*** Input Section Begins ***
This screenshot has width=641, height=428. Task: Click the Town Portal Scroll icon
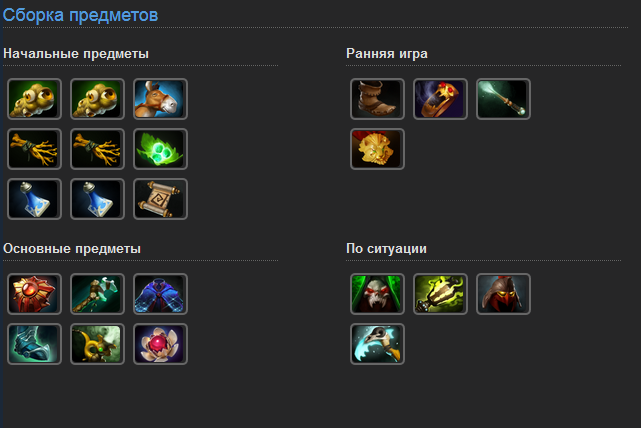tap(160, 199)
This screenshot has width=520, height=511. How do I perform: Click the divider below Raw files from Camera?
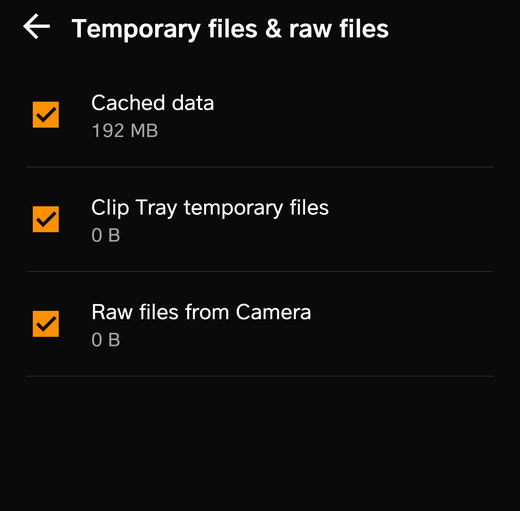click(260, 376)
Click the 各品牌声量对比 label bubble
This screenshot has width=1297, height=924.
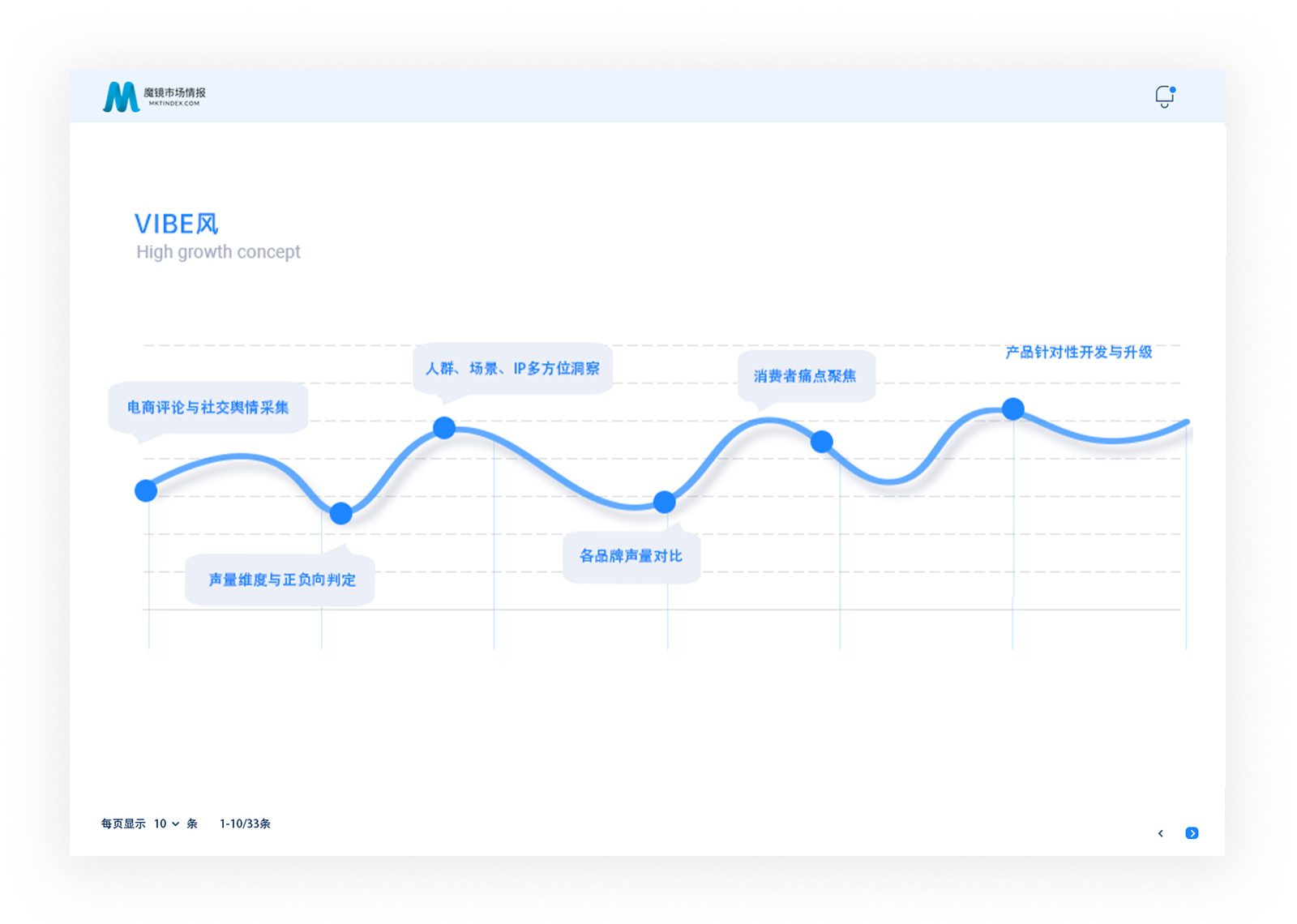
*** Input Section Ends ***
What is being asked -> When you retype the records, keep every word exactly as written and exclude the pictures.

Solution to this exercise ->
This screenshot has width=641, height=428. Task: Click the Town Portal Scroll icon
tap(160, 199)
This screenshot has width=520, height=511. How do I perform: Click the divider below Raw files from Camera?
click(260, 376)
Click the 各品牌声量对比 label bubble
This screenshot has width=1297, height=924.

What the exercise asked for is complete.